Tagging is a bit tricky for second-order AD, and a minimum working example would help tremendously here. Can you at least share the stack trace and what your Dual overloads look like, even if it’s not a fully runnable code?

Ping @Vaibhavdixit02

Note that DI actually uses forward-over-reverse for Hessians with pure AutoZygote() as well, because that is what Zygote.hessian chooses to do. ↩︎

Hareruya · October 30, 2024, 9:09am

Thank you for the assistance. I ran into issues with the invocation of SecondOrder, resulting in this stacktrace:

ERROR: MethodError: kwcall(::@NamedTuple{…}, ::typeof(OptimizationBase.instantiate_function), ::OptimizationFunction{…}, ::OptimizationBase.ReInitCache{…}, ::SecondOrder{…}, ::Int64) is ambiguous.

§ SOURCE RECORDS
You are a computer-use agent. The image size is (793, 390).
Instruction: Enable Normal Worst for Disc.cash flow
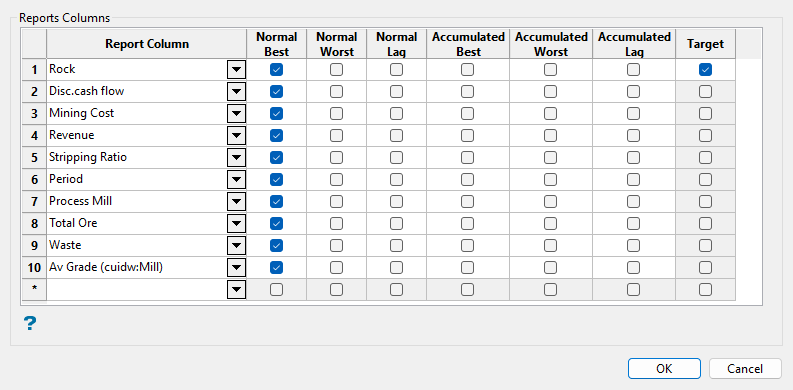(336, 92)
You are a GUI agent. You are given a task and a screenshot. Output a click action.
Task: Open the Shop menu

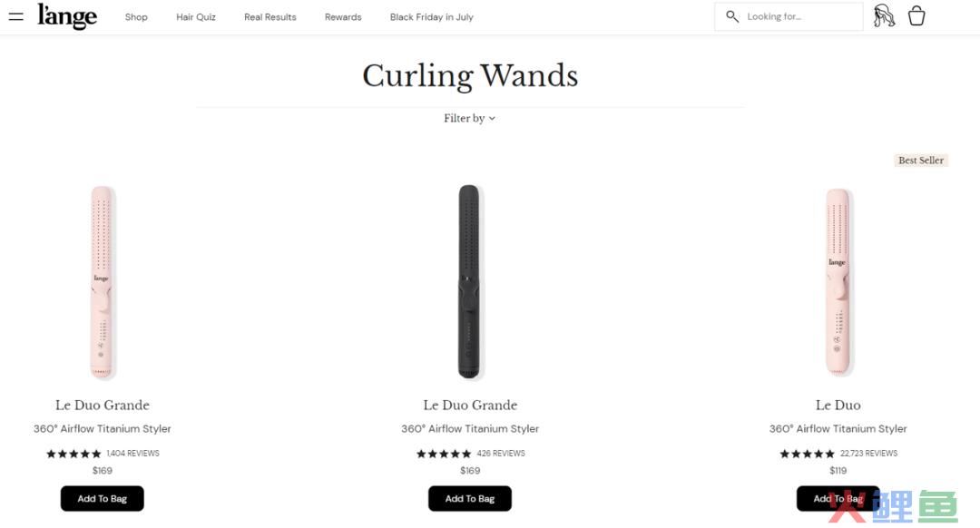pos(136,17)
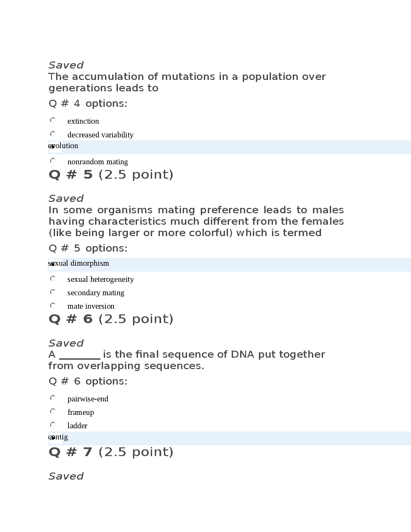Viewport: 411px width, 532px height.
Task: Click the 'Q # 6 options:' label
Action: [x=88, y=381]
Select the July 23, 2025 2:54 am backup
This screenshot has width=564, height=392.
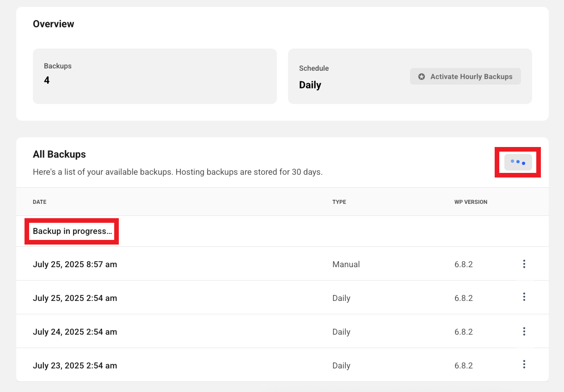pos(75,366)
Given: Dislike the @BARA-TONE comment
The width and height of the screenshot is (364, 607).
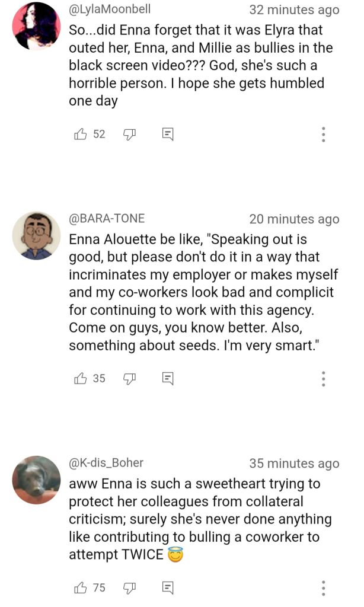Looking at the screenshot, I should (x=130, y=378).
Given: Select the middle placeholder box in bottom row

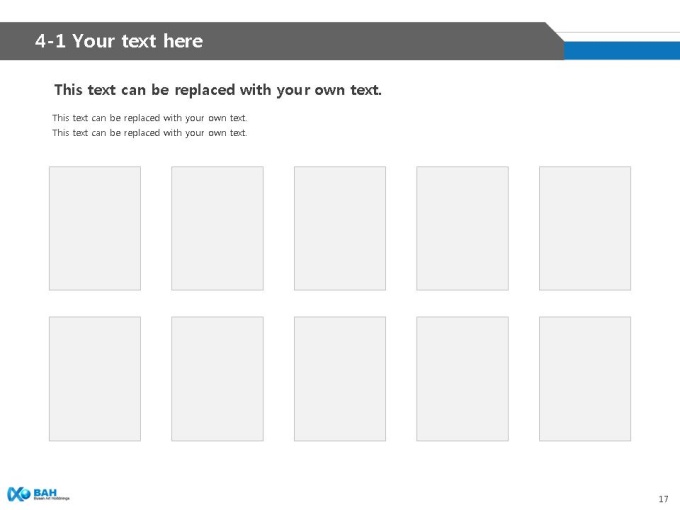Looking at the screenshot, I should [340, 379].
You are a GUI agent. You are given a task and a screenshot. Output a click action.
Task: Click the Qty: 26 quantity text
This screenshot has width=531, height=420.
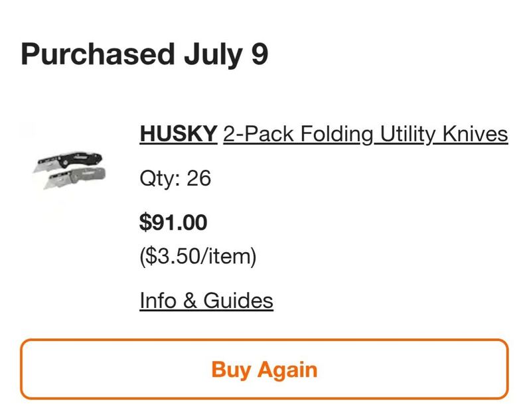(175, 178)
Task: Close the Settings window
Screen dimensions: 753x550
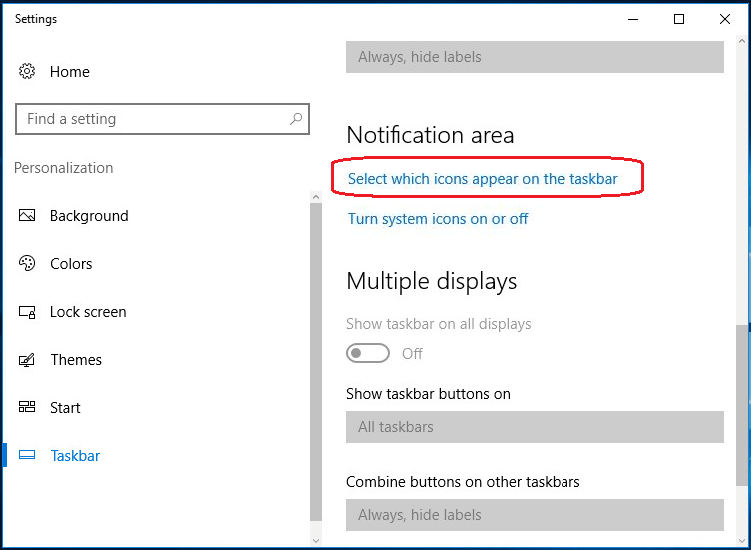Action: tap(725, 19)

§ SET TASKS
**1.** Rewrite the part of the forum excerpt that begins at the words "Tagging is a" and ends after "fully runnable code?", putting "error log" in place of "stack trace".
**2.** Reproduce the listing starting at the line that has "Given: Select the" and ending after its final line, with no changes, and leave out the pictures.
The forum excerpt and the listing have no connection to each other.

§ RESULTS OF THE TASKS
**1.**
Tagging is a bit tricky for second-order AD, and a minimum working example would help tremendously here. Can you at least share the error log and what your Dual overloads look like, even if it’s not a fully runnable code?

**2.**
Given: Select the middle placeholder box in bottom row

Looking at the screenshot, I should [340, 379].
You are a GUI agent. You are given a task and a screenshot. Output a click action.
Task: Click the Qty: 26 quantity text
This screenshot has width=531, height=420.
(175, 178)
Task: Close the Settings window
Screen dimensions: 753x550
Action: tap(725, 19)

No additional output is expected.